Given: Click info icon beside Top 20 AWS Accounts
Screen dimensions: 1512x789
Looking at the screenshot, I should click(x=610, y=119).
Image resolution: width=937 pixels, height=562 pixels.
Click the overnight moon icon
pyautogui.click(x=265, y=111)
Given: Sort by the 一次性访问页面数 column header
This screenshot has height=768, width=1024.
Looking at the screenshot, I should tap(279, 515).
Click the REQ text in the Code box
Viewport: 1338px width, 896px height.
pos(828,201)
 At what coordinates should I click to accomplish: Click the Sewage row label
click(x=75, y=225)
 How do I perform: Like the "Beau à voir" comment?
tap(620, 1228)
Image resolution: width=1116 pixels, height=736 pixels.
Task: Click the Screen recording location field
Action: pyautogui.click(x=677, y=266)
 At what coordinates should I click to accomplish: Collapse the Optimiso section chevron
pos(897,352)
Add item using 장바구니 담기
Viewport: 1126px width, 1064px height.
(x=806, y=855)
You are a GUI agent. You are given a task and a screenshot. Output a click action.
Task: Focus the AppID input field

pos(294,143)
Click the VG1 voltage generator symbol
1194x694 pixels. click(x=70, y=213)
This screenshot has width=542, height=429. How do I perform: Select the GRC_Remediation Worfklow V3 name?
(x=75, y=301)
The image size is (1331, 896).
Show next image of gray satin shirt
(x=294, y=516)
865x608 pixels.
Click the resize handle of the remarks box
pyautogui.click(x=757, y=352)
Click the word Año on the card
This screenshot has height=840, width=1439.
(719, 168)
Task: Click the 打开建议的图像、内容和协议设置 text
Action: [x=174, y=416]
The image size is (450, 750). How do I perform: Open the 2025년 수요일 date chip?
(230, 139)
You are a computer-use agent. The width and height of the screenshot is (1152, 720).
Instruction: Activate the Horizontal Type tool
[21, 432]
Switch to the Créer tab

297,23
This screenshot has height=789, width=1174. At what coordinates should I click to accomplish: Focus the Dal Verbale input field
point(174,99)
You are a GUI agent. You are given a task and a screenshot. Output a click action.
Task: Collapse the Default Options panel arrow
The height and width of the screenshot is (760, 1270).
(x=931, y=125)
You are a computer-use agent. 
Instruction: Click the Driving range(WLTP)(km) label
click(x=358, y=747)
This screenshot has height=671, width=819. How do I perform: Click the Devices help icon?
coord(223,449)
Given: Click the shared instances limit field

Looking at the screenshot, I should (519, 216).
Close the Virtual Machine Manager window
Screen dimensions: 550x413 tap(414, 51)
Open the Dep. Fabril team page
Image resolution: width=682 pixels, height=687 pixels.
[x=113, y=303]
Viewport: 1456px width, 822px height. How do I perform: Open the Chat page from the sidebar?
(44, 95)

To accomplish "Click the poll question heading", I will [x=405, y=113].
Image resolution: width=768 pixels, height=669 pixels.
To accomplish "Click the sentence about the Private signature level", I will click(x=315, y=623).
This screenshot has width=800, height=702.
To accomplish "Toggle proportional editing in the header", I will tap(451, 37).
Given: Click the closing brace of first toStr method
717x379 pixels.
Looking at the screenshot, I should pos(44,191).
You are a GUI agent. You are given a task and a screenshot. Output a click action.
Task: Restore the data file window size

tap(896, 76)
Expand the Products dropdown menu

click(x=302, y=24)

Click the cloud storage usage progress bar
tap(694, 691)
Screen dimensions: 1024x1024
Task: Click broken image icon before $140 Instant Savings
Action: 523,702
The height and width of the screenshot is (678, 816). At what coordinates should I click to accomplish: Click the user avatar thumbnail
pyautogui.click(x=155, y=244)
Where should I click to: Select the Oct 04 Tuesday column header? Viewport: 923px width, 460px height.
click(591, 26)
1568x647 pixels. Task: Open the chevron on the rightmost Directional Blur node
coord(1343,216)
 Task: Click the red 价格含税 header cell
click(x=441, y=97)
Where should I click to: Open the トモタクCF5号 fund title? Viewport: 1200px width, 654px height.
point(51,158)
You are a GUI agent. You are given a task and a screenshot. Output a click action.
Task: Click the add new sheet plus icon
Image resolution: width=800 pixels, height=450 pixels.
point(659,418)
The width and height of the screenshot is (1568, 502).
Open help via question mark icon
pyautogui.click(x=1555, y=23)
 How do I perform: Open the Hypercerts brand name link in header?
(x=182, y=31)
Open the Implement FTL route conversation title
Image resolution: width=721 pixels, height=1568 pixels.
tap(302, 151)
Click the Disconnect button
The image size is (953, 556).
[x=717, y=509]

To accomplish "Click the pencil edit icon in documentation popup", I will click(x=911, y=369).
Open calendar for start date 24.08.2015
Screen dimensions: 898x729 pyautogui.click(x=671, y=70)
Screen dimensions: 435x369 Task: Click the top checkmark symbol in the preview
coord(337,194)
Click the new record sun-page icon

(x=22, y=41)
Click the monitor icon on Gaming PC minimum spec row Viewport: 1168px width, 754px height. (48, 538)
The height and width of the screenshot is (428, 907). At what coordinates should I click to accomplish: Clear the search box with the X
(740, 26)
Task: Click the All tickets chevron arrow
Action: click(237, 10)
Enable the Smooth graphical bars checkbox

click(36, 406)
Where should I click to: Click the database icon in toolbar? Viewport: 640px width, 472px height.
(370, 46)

*-*-*

Short task:
Rewrite every line of the records above as a Markdown table with the columns Row and Line text, numbering the rows and skipping blank lines.

Exercise solution:
| Row | Line text |
|---|---|
| 1 | Given: Click info icon beside Top 20 AWS Accounts |
| 2 | Screen dimensions: 1512x789 |
| 3 | Looking at the screenshot, I should click(x=610, y=119). |
| 4 | Image resolution: width=937 pixels, height=562 pixels. |
| 5 | Click the overnight moon icon |
| 6 | pyautogui.click(x=265, y=111) |
| 7 | Given: Sort by the 一次性访问页面数 column header |
| 8 | This screenshot has height=768, width=1024. |
| 9 | Looking at the screenshot, I should tap(279, 515). |
| 10 | Click the REQ text in the Code box |
| 11 | Viewport: 1338px width, 896px height. |
| 12 | pos(828,201) |
| 13 |  At what coordinates should I click to accomplish: Click the Sewage row label |
| 14 | click(x=75, y=225) |
| 15 |  How do I perform: Like the "Beau à voir" comment? |
| 16 | tap(620, 1228) |
| 17 | Image resolution: width=1116 pixels, height=736 pixels. |
| 18 | Task: Click the Screen recording location field |
| 19 | Action: pyautogui.click(x=677, y=266) |
| 20 |  At what coordinates should I click to accomplish: Collapse the Optimiso section chevron |
| 21 | pos(897,352) |
| 22 | Add item using 장바구니 담기 |
| 23 | Viewport: 1126px width, 1064px height. |
| 24 | (x=806, y=855) |
| 25 | You are a GUI agent. You are given a task and a screenshot. Output a click action. |
| 26 | Task: Focus the AppID input field |
| 27 | pos(294,143) |
| 28 | Click the VG1 voltage generator symbol |
| 29 | 1194x694 pixels. click(x=70, y=213) |
| 30 | This screenshot has width=542, height=429. How do I perform: Select the GRC_Remediation Worfklow V3 name? |
| 31 | (x=75, y=301) |
| 32 | The image size is (1331, 896). |
| 33 | Show next image of gray satin shirt |
| 34 | (x=294, y=516) |
| 35 | 865x608 pixels. |
| 36 | Click the resize handle of the remarks box |
| 37 | pyautogui.click(x=757, y=352) |
| 38 | Click the word Año on the card |
| 39 | This screenshot has height=840, width=1439. |
| 40 | (719, 168) |
| 41 | Task: Click the 打开建议的图像、内容和协议设置 text |
| 42 | Action: [x=174, y=416] |
| 43 | The image size is (450, 750). How do I perform: Open the 2025년 수요일 date chip? |
| 44 | (230, 139) |
| 45 | You are a computer-use agent. The width and height of the screenshot is (1152, 720). |
| 46 | Instruction: Activate the Horizontal Type tool |
| 47 | [21, 432] |
| 48 | Switch to the Créer tab |
| 49 | 297,23 |
| 50 | This screenshot has height=789, width=1174. At what coordinates should I click to accomplish: Focus the Dal Verbale input field |
| 51 | point(174,99) |
| 52 | You are a GUI agent. You are given a task and a screenshot. Output a click action. |
| 53 | Task: Collapse the Default Options panel arrow |
| 54 | The height and width of the screenshot is (760, 1270). |
| 55 | (x=931, y=125) |
| 56 | You are a computer-use agent.  |
| 57 | Instruction: Click the Driving range(WLTP)(km) label |
| 58 | click(x=358, y=747) |
| 59 | This screenshot has height=671, width=819. How do I perform: Click the Devices help icon? |
| 60 | coord(223,449) |
| 61 | Given: Click the shared instances limit field |
| 62 | Looking at the screenshot, I should (519, 216). |
| 63 | Close the Virtual Machine Manager window |
| 64 | Screen dimensions: 550x413 tap(414, 51) |
| 65 | Open the Dep. Fabril team page |
| 66 | Image resolution: width=682 pixels, height=687 pixels. |
| 67 | [x=113, y=303] |
| 68 | Viewport: 1456px width, 822px height. How do I perform: Open the Chat page from the sidebar? |
| 69 | (44, 95) |
| 70 | To accomplish "Click the poll question heading", I will [x=405, y=113]. |
| 71 | Image resolution: width=768 pixels, height=669 pixels. |
| 72 | To accomplish "Click the sentence about the Private signature level", I will click(x=315, y=623). |
| 73 | This screenshot has width=800, height=702. |
| 74 | To accomplish "Toggle proportional editing in the header", I will tap(451, 37). |
| 75 | Given: Click the closing brace of first toStr method |
| 76 | 717x379 pixels. |
| 77 | Looking at the screenshot, I should pos(44,191). |
| 78 | You are a GUI agent. You are given a task and a screenshot. Output a click action. |
| 79 | Task: Restore the data file window size |
| 80 | tap(896, 76) |
| 81 | Expand the Products dropdown menu |
| 82 | click(x=302, y=24) |
| 83 | Click the cloud storage usage progress bar |
| 84 | tap(694, 691) |
| 85 | Screen dimensions: 1024x1024 |
| 86 | Task: Click broken image icon before $140 Instant Savings |
| 87 | Action: 523,702 |
| 88 | The height and width of the screenshot is (678, 816). At what coordinates should I click to accomplish: Click the user avatar thumbnail |
| 89 | pyautogui.click(x=155, y=244) |
| 90 | Where should I click to: Select the Oct 04 Tuesday column header? Viewport: 923px width, 460px height. |
| 91 | click(591, 26) |
| 92 | 1568x647 pixels. Task: Open the chevron on the rightmost Directional Blur node |
| 93 | coord(1343,216) |
| 94 |  Task: Click the red 价格含税 header cell |
| 95 | click(x=441, y=97) |
| 96 | Where should I click to: Open the トモタクCF5号 fund title? Viewport: 1200px width, 654px height. |
| 97 | point(51,158) |
| 98 | You are a GUI agent. You are given a task and a screenshot. Output a click action. |
| 99 | Task: Click the add new sheet plus icon |
| 100 | Image resolution: width=800 pixels, height=450 pixels. |
| 101 | point(659,418) |
| 102 | The width and height of the screenshot is (1568, 502). |
| 103 | Open help via question mark icon |
| 104 | pyautogui.click(x=1555, y=23) |
| 105 |  How do I perform: Open the Hypercerts brand name link in header? |
| 106 | (x=182, y=31) |
| 107 | Open the Implement FTL route conversation title |
| 108 | Image resolution: width=721 pixels, height=1568 pixels. |
| 109 | tap(302, 151) |
| 110 | Click the Disconnect button |
| 111 | The image size is (953, 556). |
| 112 | [x=717, y=509] |
| 113 | To accomplish "Click the pencil edit icon in documentation popup", I will click(x=911, y=369). |
| 114 | Open calendar for start date 24.08.2015 |
| 115 | Screen dimensions: 898x729 pyautogui.click(x=671, y=70) |
| 116 | Screen dimensions: 435x369 Task: Click the top checkmark symbol in the preview |
| 117 | coord(337,194) |
| 118 | Click the new record sun-page icon |
| 119 | (x=22, y=41) |
| 120 | Click the monitor icon on Gaming PC minimum spec row Viewport: 1168px width, 754px height. (48, 538) |
| 121 | The height and width of the screenshot is (428, 907). At what coordinates should I click to accomplish: Clear the search box with the X |
| 122 | (740, 26) |
| 123 | Task: Click the All tickets chevron arrow |
| 124 | Action: click(237, 10) |
| 125 | Enable the Smooth graphical bars checkbox |
| 126 | click(36, 406) |
| 127 | Where should I click to: Click the database icon in toolbar? Viewport: 640px width, 472px height. |
| 128 | (370, 46) |